RECORDS SHOWN START

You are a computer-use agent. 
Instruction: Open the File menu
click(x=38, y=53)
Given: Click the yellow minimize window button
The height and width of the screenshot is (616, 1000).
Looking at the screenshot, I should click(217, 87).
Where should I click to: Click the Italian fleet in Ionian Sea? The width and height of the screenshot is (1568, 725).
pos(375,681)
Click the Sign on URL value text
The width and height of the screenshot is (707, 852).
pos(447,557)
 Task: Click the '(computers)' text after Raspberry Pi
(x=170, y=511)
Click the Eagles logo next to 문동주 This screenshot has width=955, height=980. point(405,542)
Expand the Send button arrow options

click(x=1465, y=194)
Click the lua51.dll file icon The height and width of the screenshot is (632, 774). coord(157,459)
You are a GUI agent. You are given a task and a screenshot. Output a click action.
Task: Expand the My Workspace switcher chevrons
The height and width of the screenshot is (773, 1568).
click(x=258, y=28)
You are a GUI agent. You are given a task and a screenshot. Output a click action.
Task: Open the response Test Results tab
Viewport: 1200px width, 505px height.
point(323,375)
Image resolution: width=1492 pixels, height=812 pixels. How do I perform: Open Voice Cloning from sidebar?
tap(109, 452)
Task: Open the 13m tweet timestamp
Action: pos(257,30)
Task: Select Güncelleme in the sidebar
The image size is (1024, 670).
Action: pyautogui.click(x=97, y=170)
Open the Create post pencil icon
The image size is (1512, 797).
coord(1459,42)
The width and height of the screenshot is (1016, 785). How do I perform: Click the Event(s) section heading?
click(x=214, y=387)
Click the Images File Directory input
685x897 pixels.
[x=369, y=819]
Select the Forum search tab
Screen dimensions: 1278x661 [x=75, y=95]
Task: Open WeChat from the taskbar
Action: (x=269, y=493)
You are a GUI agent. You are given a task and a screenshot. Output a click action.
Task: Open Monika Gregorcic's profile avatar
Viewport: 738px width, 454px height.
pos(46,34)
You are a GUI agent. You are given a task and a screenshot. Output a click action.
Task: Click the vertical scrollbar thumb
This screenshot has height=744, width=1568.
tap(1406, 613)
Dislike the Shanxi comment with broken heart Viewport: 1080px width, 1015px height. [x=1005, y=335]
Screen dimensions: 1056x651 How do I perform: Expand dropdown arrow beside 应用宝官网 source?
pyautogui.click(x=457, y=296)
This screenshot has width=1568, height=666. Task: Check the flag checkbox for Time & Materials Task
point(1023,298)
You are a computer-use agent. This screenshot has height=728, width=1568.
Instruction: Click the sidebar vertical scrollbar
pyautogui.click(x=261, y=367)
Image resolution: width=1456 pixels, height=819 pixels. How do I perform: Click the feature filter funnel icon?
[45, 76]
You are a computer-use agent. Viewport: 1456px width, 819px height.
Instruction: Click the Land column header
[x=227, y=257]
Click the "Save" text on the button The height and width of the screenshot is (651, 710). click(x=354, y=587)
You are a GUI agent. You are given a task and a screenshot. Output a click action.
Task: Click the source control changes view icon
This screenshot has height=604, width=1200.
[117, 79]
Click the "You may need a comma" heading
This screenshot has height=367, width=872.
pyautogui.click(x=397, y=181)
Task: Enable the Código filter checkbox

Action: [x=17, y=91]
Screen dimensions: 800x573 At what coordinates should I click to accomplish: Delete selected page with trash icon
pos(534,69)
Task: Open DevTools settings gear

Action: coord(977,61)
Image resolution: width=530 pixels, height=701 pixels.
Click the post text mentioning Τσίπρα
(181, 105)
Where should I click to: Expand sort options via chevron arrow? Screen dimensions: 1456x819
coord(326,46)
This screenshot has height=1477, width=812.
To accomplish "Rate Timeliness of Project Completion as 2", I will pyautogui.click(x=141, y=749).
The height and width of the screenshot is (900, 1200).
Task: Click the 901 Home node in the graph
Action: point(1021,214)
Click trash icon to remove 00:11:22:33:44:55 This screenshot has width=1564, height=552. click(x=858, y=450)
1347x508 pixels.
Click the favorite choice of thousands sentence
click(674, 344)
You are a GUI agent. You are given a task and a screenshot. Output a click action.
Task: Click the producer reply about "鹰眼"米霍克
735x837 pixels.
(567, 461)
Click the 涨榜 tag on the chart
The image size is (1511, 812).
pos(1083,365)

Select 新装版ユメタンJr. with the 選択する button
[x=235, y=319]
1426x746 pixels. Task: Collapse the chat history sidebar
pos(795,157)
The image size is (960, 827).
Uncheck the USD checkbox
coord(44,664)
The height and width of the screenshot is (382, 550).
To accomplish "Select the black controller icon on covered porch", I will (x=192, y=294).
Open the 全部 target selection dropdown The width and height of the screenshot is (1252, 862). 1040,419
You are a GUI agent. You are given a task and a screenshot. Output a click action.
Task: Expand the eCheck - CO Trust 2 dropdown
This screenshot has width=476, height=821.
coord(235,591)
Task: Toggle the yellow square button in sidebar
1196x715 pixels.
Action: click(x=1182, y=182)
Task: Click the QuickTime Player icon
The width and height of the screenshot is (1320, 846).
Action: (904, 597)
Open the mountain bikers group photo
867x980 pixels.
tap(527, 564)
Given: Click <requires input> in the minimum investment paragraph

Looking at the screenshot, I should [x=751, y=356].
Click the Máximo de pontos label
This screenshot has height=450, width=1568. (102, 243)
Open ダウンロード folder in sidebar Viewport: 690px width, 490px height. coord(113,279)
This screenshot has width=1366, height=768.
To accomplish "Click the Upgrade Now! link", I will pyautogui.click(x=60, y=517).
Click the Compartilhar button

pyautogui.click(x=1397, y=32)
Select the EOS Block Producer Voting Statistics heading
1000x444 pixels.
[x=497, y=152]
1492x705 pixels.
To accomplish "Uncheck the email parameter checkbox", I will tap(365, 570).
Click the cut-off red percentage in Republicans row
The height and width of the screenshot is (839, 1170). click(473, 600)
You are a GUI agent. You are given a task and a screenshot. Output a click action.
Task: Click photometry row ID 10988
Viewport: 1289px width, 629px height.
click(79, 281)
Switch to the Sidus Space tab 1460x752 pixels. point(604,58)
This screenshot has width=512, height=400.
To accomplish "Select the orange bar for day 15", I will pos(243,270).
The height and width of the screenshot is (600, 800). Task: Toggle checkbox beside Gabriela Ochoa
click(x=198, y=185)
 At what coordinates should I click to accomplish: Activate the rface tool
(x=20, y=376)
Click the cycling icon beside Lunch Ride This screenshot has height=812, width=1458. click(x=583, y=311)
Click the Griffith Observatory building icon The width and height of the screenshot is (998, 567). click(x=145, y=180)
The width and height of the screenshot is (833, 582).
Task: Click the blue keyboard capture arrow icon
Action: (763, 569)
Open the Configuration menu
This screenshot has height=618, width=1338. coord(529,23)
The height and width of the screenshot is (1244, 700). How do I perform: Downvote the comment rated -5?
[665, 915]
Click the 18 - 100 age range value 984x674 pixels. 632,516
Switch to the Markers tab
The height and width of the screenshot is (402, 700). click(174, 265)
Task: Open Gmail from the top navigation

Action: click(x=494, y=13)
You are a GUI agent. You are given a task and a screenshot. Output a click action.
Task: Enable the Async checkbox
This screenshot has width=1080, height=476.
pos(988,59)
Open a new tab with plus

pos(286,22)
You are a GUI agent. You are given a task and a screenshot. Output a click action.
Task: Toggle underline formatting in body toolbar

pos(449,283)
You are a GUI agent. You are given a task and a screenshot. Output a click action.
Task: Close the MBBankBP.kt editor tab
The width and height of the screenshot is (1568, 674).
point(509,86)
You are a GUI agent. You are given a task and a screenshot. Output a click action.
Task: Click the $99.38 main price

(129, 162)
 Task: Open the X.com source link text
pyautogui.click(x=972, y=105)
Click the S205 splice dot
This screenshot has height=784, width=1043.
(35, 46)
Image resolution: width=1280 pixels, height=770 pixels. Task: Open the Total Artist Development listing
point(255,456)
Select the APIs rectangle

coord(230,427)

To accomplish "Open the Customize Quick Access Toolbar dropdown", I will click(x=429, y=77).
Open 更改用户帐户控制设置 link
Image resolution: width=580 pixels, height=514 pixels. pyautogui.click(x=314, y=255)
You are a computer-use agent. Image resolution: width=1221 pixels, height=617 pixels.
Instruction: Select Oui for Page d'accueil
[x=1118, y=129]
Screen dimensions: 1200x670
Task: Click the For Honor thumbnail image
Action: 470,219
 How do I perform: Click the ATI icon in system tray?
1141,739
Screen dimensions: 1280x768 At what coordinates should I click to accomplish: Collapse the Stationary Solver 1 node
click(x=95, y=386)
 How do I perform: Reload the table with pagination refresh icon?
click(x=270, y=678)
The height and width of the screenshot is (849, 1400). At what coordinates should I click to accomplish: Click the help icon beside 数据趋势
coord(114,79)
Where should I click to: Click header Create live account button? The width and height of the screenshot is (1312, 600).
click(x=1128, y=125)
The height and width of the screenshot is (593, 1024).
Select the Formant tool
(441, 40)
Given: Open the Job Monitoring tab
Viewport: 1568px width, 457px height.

RECORDS SHOWN END

WHAT THIS TASK INVOLVES: Write out, without alteration, the line that contains "The width and height of the screenshot is (1568, 674)." and all subsequent lines down to the end of the data above.

FINISHED TASK:
The width and height of the screenshot is (1568, 674).
point(509,86)
You are a GUI agent. You are given a task and a screenshot. Output a click action.
Task: Click the $99.38 main price

(129, 162)
 Task: Open the X.com source link text
pyautogui.click(x=972, y=105)
Click the S205 splice dot
This screenshot has height=784, width=1043.
(35, 46)
Image resolution: width=1280 pixels, height=770 pixels. Task: Open the Total Artist Development listing
point(255,456)
Select the APIs rectangle

coord(230,427)

To accomplish "Open the Customize Quick Access Toolbar dropdown", I will click(x=429, y=77).
Open 更改用户帐户控制设置 link
Image resolution: width=580 pixels, height=514 pixels. pyautogui.click(x=314, y=255)
You are a computer-use agent. Image resolution: width=1221 pixels, height=617 pixels.
Instruction: Select Oui for Page d'accueil
[x=1118, y=129]
Screen dimensions: 1200x670
Task: Click the For Honor thumbnail image
Action: 470,219
 How do I perform: Click the ATI icon in system tray?
1141,739
Screen dimensions: 1280x768 At what coordinates should I click to accomplish: Collapse the Stationary Solver 1 node
click(x=95, y=386)
 How do I perform: Reload the table with pagination refresh icon?
click(x=270, y=678)
The height and width of the screenshot is (849, 1400). At what coordinates should I click to accomplish: Click the help icon beside 数据趋势
coord(114,79)
Where should I click to: Click header Create live account button? The width and height of the screenshot is (1312, 600).
click(x=1128, y=125)
The height and width of the screenshot is (593, 1024).
Select the Formant tool
(441, 40)
Given: Open the Job Monitoring tab
Viewport: 1568px width, 457px height.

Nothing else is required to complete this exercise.